The addons_daily table is a small and fast dataset with data on specific add-ons, and the users who have them installed. It contains one row per addon_id and submission_date.

Contents

Many questions about add-ons are of the form: "How many users have add-on A installed?" or "Are users with add-on Z more active than users with add-on Y?" This dataset is aimed at answering these type of questions without having to do cumbersome joins or filters.

This dataset also has detailed search aggregates by each add-on, broken out by our major search engines (google, bing, ddg, amazon, yandex, other), along with total aggregates (total).

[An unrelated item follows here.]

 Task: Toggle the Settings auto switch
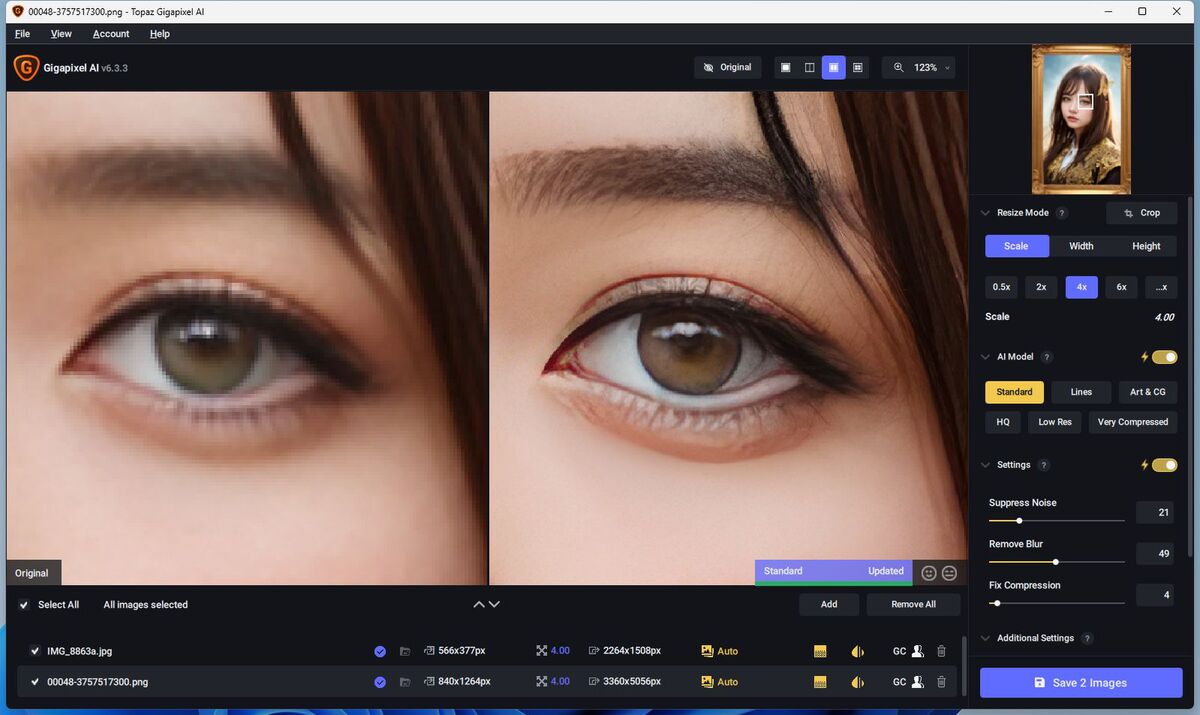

This allows us to identify strange search patterns for add-ons who change a user's search settings on their behalf, often siphoning away SAP searches and Mozilla revenue (see the second example query below).

Accessing the Data

The addons_daily table is accessible through re:dash using the Telemetry (BigQuery) data source.

Here's an example query.

Data Reference

Example Queries

DAU, WAU and MAU for uBlock Origin

SELECT
    submission_date,
    dau,
    wau,
    mau
FROM
    `moz-fx-data-shared-prod.telemetry.addons_daily`
WHERE
    submission_date >= DATE_SUB(CURRENT_DATE, INTERVAL 28 DAY)
    AND addon_id = 'uBlock0@raymondhill.net'

Add-ons with Highest Organic:SAP search ratio

SELECT
    addon_id,
    ANY_VALUE(name) as name,
    AVG(dau) as avg_dau,
    SAFE_DIVIDE(SUM(organic_searches.total), SUM(sap_searches.total)) as organic_sap_ratio
FROM
    telemetry.addons_daily
WHERE
    submission_date >= DATE_SUB(CURRENT_DATE, INTERVAL 7 DAY)
    AND is_system = false
GROUP BY
    1
HAVING
    avg(dau) > 1000
ORDER BY
    4 DESC

Scheduling

This dataset is updated daily via the telemetry-airflow infrastructure. The job runs as part of the addons_daily DAG.

Schema

The data is partitioned by submission_date.

As of 2020-04-17, the current version of the addons_daily dataset is v1.

Code Reference

This dataset is generated by bigquery-etl. Refer to this repository for information on how to run or augment the dataset.